▶ _Required work_
Please give back the listing exactly as it reads.

▶ _Available data_

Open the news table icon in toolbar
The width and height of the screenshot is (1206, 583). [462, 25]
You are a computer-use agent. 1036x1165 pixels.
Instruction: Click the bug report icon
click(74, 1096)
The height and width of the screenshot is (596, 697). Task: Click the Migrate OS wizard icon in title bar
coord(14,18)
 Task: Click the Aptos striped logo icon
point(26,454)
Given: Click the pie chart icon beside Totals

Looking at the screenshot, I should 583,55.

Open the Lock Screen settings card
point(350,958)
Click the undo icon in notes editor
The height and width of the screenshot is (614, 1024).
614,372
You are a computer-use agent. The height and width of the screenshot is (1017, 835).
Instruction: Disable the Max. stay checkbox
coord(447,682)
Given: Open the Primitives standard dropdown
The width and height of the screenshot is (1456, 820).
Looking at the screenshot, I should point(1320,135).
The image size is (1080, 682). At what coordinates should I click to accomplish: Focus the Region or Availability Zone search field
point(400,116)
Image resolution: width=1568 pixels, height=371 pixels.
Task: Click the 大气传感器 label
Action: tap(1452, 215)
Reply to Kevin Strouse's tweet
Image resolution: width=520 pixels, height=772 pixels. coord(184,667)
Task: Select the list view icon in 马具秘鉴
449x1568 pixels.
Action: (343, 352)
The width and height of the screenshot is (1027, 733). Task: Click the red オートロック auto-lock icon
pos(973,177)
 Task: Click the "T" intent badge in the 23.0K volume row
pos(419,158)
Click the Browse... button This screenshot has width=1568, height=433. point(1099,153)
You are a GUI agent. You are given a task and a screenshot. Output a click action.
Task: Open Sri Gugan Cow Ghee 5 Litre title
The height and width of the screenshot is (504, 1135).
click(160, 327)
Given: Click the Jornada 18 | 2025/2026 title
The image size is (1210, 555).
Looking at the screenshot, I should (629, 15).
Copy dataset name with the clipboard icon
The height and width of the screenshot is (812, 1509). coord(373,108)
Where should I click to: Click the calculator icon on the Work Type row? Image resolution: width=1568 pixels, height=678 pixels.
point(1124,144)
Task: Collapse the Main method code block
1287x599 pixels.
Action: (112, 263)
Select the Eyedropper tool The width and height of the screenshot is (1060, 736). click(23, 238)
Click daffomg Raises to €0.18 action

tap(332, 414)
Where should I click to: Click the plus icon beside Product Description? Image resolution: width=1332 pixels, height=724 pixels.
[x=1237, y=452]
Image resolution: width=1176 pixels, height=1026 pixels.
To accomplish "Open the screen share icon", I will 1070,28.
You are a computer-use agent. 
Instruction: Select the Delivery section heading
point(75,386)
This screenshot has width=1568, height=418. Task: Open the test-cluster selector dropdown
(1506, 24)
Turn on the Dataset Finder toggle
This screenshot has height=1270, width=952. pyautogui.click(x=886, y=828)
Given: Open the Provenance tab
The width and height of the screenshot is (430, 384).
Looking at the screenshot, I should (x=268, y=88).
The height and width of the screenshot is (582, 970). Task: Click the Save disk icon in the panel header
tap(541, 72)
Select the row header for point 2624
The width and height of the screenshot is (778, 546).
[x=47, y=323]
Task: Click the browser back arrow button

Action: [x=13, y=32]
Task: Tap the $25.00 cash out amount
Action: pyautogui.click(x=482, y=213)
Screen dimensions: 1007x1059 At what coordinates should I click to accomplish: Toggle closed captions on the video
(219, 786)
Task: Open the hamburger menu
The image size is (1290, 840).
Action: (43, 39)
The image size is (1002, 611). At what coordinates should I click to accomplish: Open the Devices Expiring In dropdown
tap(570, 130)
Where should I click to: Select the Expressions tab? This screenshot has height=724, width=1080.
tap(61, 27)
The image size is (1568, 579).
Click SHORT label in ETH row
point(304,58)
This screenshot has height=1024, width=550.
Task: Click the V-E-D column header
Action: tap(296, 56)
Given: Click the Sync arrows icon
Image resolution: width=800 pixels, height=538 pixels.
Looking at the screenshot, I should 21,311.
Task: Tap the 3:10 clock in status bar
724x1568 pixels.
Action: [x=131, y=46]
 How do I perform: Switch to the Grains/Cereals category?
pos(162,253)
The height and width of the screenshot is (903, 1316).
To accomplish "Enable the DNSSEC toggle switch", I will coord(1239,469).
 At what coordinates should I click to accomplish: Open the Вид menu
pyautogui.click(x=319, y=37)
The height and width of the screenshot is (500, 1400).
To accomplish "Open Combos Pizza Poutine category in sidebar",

▶ _Solution_
Open the news table icon in toolbar
The width and height of the screenshot is (1206, 583). [462, 25]
You are a computer-use agent. 1036x1165 pixels.
Instruction: Click the bug report icon
click(74, 1096)
The height and width of the screenshot is (596, 697). Task: Click the Migrate OS wizard icon in title bar
coord(14,18)
 Task: Click the Aptos striped logo icon
point(26,454)
Given: Click the pie chart icon beside Totals

Looking at the screenshot, I should 583,55.

Open the Lock Screen settings card
point(350,958)
Click the undo icon in notes editor
The height and width of the screenshot is (614, 1024).
614,372
You are a computer-use agent. The height and width of the screenshot is (1017, 835).
Instruction: Disable the Max. stay checkbox
coord(447,682)
Given: Open the Primitives standard dropdown
The width and height of the screenshot is (1456, 820).
Looking at the screenshot, I should point(1320,135).
The image size is (1080, 682). At what coordinates should I click to accomplish: Focus the Region or Availability Zone search field
point(400,116)
Image resolution: width=1568 pixels, height=371 pixels.
Task: Click the 大气传感器 label
Action: tap(1452, 215)
Reply to Kevin Strouse's tweet
Image resolution: width=520 pixels, height=772 pixels. coord(184,667)
Task: Select the list view icon in 马具秘鉴
449x1568 pixels.
Action: (343, 352)
The width and height of the screenshot is (1027, 733). Task: Click the red オートロック auto-lock icon
pos(973,177)
 Task: Click the "T" intent badge in the 23.0K volume row
pos(419,158)
Click the Browse... button This screenshot has width=1568, height=433. point(1099,153)
You are a GUI agent. You are given a task and a screenshot. Output a click action.
Task: Open Sri Gugan Cow Ghee 5 Litre title
The height and width of the screenshot is (504, 1135).
click(160, 327)
Given: Click the Jornada 18 | 2025/2026 title
The image size is (1210, 555).
Looking at the screenshot, I should (629, 15).
Copy dataset name with the clipboard icon
The height and width of the screenshot is (812, 1509). coord(373,108)
Where should I click to: Click the calculator icon on the Work Type row? Image resolution: width=1568 pixels, height=678 pixels.
point(1124,144)
Task: Collapse the Main method code block
1287x599 pixels.
Action: (112, 263)
Select the Eyedropper tool The width and height of the screenshot is (1060, 736). click(23, 238)
Click daffomg Raises to €0.18 action

tap(332, 414)
Where should I click to: Click the plus icon beside Product Description? Image resolution: width=1332 pixels, height=724 pixels.
[x=1237, y=452]
Image resolution: width=1176 pixels, height=1026 pixels.
To accomplish "Open the screen share icon", I will 1070,28.
You are a computer-use agent. 
Instruction: Select the Delivery section heading
point(75,386)
This screenshot has width=1568, height=418. Task: Open the test-cluster selector dropdown
(1506, 24)
Turn on the Dataset Finder toggle
This screenshot has height=1270, width=952. pyautogui.click(x=886, y=828)
Given: Open the Provenance tab
The width and height of the screenshot is (430, 384).
Looking at the screenshot, I should (x=268, y=88).
The height and width of the screenshot is (582, 970). Task: Click the Save disk icon in the panel header
tap(541, 72)
Select the row header for point 2624
The width and height of the screenshot is (778, 546).
[x=47, y=323]
Task: Click the browser back arrow button

Action: [x=13, y=32]
Task: Tap the $25.00 cash out amount
Action: pyautogui.click(x=482, y=213)
Screen dimensions: 1007x1059 At what coordinates should I click to accomplish: Toggle closed captions on the video
(219, 786)
Task: Open the hamburger menu
The image size is (1290, 840).
Action: (43, 39)
The image size is (1002, 611). At what coordinates should I click to accomplish: Open the Devices Expiring In dropdown
tap(570, 130)
Where should I click to: Select the Expressions tab? This screenshot has height=724, width=1080.
tap(61, 27)
The image size is (1568, 579).
Click SHORT label in ETH row
point(304,58)
This screenshot has height=1024, width=550.
Task: Click the V-E-D column header
Action: tap(296, 56)
Given: Click the Sync arrows icon
Image resolution: width=800 pixels, height=538 pixels.
Looking at the screenshot, I should 21,311.
Task: Tap the 3:10 clock in status bar
724x1568 pixels.
Action: [x=131, y=46]
 How do I perform: Switch to the Grains/Cereals category?
pos(162,253)
The height and width of the screenshot is (903, 1316).
To accomplish "Enable the DNSSEC toggle switch", I will coord(1239,469).
 At what coordinates should I click to accomplish: Open the Вид menu
pyautogui.click(x=319, y=37)
The height and width of the screenshot is (500, 1400).
To accomplish "Open Combos Pizza Poutine category in sidebar",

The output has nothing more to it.